Similarly, Facebook must also manage 50 billion shots from users who upload to YouTube, or Google to save most of the weekly query and the user's video and many types of other related information.
Also under the SAS group, we have a few interesting statistics about Big Data as follows:
The RFID system (a form of short-range connections, such as the NFC but has more range and is also used in the opening tag of the hotel) to create the amount of data is greater than 1,000 times compared to traditional VAC code
Within 4 hours of the day "Black Friday" in 2012, the Walmart store has to handle more than 10 million cash transaction, i.e. account 5,000 interfaces per second.
UPS courier service receives approximately 39.5 million requests from his customers every day
VISA service handles more than 172.8 million card transactions only within a day.
On Twitter there is 500 million new tweet stream every day, Facebook had 1.15 billion members created a huge tangle of text data, files, videos ...

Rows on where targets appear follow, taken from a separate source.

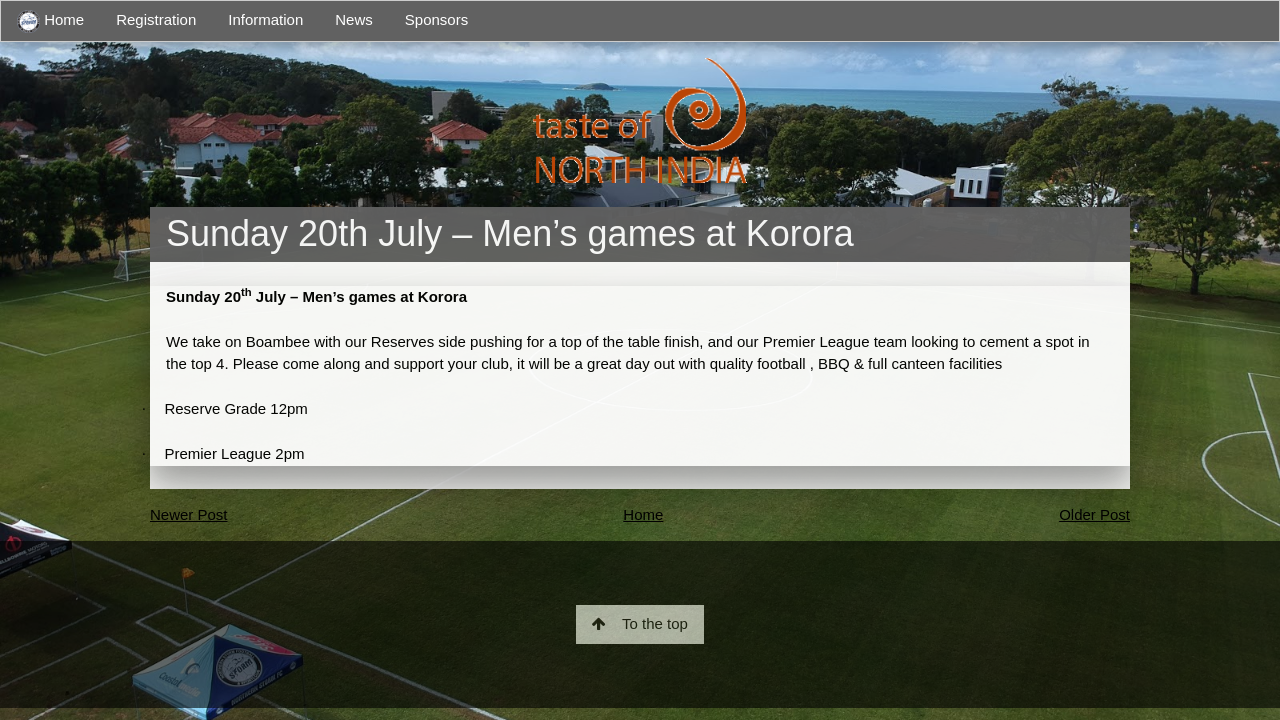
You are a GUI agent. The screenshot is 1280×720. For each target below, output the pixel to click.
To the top (640, 623)
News (354, 19)
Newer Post (189, 514)
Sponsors (436, 19)
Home (50, 21)
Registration (156, 19)
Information (265, 19)
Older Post (1094, 514)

3. The technology used in Big Data
Big Data is growing demand large that Software AG, Oracle, IBM, Microsoft, SAP, EMC, HP, and Dell has spent more than 15 billion DOLLARS to companies specializing in data analysis and management. In 2010, the Big Industry Data worth more than 100 billion dollars and is growing fast with a speed of 10% per year, twice the total software industry in General.
As said above, Big Data need to harness information technologies is very special because of the huge and complex nature of it. In 2011, the Group proposed the McKinsey analysis technology that can be used with Big Data include crowdsourcing (leverage resources from multiple computing devices worldwide to jointly handle the data), the gene and genetic algorithms, machine learning methods (note only the system has the ability to learn from the data, a branch of artificial intelligence), natural language processing (like Siri or Google Voice Search, but more advanced), signal processing, simulation, time series analysis, modeling, strong server combined together. ... This technique is very complicated so we're not going to say about them.